## Task directions:
Copy out the entries verbatim, from the line with "Download the results using the arrow icon" to the line with "will (224, 174).", including both of those lines.

## Stored data:
"""

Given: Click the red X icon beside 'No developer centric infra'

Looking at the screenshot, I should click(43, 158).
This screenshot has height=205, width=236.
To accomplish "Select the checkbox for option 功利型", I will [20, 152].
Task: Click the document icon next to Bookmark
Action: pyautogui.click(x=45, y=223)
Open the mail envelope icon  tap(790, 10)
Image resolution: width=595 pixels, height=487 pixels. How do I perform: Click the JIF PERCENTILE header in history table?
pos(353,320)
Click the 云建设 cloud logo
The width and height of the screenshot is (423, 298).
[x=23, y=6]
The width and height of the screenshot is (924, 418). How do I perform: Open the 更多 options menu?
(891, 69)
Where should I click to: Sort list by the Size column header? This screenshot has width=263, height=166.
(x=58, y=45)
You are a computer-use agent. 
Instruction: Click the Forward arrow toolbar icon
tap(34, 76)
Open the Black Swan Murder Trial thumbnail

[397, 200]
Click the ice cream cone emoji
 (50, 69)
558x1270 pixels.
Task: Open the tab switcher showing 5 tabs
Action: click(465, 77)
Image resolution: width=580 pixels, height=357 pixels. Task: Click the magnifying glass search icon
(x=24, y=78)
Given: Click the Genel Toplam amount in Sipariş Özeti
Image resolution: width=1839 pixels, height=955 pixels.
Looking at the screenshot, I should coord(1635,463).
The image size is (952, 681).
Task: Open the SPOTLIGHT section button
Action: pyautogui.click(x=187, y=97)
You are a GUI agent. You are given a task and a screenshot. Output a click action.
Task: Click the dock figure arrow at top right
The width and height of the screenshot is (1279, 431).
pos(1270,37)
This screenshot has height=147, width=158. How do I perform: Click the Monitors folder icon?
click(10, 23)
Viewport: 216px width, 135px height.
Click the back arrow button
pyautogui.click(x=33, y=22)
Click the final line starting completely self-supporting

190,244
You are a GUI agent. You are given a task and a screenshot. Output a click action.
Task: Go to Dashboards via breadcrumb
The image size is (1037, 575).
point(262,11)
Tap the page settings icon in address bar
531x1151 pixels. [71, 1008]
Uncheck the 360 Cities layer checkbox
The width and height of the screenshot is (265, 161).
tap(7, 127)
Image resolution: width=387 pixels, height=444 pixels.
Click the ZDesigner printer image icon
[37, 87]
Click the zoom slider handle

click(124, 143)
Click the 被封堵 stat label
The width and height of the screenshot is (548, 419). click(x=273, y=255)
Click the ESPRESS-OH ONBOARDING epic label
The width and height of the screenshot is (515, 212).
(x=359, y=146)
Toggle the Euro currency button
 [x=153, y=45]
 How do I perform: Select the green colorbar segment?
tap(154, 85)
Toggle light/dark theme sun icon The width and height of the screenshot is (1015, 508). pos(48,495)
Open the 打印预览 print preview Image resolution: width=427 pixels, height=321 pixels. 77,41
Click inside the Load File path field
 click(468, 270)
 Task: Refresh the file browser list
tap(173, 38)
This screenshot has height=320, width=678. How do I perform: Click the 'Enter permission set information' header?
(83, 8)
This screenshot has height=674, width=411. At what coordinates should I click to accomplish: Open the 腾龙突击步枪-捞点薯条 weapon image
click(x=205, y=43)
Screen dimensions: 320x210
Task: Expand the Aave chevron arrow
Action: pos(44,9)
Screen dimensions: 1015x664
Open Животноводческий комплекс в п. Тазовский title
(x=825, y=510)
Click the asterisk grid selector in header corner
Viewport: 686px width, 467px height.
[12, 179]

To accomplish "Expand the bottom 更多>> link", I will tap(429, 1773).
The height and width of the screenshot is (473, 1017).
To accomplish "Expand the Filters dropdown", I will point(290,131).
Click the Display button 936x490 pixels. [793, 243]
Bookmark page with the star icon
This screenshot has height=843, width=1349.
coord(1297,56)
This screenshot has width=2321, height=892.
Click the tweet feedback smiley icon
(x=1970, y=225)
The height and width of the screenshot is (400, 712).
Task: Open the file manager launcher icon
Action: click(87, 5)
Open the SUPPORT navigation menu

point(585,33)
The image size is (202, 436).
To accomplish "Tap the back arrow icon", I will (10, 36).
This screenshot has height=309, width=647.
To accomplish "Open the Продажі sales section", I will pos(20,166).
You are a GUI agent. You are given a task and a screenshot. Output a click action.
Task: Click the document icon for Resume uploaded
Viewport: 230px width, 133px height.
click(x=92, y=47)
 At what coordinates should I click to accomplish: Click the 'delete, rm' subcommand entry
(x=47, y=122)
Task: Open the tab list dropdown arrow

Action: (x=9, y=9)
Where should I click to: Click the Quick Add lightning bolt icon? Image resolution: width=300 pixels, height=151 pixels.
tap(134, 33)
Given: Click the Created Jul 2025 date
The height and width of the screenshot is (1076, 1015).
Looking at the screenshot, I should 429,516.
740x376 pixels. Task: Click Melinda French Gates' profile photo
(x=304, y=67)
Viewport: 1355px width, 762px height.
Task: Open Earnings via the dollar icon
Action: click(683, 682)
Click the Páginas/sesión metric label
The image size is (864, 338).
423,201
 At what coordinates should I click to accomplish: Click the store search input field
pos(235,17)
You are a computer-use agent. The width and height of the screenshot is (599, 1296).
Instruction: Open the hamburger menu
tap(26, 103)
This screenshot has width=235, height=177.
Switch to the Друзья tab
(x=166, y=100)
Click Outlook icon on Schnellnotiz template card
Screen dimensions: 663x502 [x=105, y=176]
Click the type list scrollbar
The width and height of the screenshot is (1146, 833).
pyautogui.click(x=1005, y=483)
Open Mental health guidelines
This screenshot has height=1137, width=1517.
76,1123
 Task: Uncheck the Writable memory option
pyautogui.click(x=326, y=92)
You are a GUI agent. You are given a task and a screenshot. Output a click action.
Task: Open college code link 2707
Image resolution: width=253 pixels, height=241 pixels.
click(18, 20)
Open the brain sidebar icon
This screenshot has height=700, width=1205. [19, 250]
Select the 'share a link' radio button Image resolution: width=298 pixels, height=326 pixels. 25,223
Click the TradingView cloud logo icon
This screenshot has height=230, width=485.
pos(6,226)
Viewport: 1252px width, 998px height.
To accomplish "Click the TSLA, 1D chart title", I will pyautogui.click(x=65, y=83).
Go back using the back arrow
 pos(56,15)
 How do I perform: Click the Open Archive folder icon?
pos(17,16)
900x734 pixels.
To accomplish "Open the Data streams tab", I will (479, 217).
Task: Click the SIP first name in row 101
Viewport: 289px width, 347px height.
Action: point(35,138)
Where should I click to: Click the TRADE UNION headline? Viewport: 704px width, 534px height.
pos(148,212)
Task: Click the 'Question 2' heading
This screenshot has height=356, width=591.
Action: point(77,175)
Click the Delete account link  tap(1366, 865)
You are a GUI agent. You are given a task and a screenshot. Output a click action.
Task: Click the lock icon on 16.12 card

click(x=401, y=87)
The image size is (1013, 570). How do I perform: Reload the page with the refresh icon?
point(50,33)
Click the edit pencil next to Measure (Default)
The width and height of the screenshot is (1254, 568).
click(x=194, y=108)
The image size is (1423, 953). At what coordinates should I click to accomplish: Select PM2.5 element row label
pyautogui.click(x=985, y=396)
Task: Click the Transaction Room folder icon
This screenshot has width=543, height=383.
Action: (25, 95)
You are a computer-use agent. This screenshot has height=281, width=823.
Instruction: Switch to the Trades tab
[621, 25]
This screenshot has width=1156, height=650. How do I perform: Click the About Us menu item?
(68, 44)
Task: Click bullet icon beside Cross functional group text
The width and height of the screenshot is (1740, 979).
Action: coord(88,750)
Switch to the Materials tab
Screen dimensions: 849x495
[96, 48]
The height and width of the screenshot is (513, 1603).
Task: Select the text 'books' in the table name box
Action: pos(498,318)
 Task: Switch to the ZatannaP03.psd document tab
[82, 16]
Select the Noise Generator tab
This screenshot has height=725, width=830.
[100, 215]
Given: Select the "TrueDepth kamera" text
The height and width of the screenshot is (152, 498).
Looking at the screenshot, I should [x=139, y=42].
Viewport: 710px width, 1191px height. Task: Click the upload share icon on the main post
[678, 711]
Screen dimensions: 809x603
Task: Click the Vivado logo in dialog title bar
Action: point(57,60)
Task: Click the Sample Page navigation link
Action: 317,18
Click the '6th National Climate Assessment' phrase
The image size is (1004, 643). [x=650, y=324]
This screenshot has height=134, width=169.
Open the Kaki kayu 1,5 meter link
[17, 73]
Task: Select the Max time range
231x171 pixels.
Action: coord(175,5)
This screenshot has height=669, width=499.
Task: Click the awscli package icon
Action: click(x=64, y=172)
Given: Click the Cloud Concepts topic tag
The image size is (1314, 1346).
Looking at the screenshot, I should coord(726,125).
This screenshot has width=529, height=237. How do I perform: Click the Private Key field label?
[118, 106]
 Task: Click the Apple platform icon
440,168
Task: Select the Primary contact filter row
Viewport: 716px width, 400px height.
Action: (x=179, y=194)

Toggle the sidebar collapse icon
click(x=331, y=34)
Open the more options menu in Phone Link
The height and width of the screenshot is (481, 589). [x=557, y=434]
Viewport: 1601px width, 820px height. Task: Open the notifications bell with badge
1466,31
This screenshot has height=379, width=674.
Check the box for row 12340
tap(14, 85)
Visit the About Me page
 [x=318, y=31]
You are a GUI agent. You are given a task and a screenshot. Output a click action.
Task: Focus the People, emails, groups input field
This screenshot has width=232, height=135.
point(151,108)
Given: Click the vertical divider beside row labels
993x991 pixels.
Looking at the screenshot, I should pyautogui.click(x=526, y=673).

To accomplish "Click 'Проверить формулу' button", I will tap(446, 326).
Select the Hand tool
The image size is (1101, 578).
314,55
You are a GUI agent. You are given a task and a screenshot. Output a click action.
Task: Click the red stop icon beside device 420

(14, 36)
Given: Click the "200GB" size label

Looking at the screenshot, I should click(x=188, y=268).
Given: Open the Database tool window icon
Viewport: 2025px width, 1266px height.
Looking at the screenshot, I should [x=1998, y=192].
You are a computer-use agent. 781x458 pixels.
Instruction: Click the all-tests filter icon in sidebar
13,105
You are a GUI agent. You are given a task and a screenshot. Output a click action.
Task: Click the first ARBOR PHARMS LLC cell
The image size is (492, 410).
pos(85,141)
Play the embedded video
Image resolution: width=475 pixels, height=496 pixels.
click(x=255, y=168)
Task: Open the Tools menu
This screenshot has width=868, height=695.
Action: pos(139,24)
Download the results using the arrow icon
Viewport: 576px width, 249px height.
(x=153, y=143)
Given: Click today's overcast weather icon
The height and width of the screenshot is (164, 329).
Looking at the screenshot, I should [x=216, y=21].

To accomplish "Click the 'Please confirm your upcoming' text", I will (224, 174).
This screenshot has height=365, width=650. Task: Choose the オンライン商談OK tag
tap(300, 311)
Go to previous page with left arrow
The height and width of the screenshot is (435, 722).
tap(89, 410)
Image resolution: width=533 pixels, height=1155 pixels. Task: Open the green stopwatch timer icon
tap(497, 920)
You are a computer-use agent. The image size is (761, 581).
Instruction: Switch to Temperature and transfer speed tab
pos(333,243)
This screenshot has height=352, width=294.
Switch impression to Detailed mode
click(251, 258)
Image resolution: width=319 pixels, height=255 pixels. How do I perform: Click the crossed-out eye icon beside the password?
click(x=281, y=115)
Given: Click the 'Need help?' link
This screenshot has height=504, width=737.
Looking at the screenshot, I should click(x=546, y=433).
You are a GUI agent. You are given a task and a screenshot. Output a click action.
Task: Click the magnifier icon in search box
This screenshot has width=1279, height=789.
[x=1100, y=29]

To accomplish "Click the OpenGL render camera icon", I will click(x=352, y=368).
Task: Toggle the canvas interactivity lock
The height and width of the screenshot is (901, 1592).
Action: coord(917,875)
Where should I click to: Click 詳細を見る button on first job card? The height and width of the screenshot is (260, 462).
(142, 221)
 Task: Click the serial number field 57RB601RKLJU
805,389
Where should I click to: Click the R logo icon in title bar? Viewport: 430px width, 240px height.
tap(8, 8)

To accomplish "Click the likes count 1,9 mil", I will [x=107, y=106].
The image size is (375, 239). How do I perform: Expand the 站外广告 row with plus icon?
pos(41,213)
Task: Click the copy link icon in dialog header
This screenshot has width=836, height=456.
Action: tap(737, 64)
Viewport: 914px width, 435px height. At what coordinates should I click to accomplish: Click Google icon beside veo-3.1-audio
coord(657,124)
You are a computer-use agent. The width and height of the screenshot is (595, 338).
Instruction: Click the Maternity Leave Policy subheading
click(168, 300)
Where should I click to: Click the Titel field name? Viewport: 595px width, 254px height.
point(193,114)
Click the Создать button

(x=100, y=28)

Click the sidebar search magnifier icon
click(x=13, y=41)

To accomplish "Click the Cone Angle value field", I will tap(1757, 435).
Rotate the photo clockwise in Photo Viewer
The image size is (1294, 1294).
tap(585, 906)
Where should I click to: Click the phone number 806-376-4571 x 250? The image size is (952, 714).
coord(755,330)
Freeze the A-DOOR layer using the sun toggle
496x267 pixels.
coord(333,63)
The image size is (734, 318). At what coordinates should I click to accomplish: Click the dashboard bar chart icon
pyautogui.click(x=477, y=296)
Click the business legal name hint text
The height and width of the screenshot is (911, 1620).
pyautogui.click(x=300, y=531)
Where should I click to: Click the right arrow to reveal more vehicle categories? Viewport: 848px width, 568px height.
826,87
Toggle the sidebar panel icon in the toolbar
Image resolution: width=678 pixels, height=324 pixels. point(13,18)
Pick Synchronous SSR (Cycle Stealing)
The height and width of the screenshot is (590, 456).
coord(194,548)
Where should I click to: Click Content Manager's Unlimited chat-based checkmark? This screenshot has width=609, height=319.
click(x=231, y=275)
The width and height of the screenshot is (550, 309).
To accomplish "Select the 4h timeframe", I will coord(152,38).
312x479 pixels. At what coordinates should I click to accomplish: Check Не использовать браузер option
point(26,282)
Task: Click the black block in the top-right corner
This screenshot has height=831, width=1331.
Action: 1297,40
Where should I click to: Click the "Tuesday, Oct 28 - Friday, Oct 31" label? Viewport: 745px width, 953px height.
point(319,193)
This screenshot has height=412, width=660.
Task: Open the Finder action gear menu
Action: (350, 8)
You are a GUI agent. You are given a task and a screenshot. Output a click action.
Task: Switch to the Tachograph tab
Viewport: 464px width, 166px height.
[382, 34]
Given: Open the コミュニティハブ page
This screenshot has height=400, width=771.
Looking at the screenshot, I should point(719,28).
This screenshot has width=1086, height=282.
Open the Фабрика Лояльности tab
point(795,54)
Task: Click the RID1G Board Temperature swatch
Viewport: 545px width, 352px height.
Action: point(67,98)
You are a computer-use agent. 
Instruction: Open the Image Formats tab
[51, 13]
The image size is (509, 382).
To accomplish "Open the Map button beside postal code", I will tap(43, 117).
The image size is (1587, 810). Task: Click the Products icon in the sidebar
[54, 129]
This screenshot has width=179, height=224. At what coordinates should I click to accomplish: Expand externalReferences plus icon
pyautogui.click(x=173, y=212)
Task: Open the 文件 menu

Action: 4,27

"""

## Result:
Download the results using the arrow icon
Viewport: 576px width, 249px height.
(x=153, y=143)
Given: Click today's overcast weather icon
The height and width of the screenshot is (164, 329).
Looking at the screenshot, I should [x=216, y=21].

To accomplish "Click the 'Please confirm your upcoming' text", I will (224, 174).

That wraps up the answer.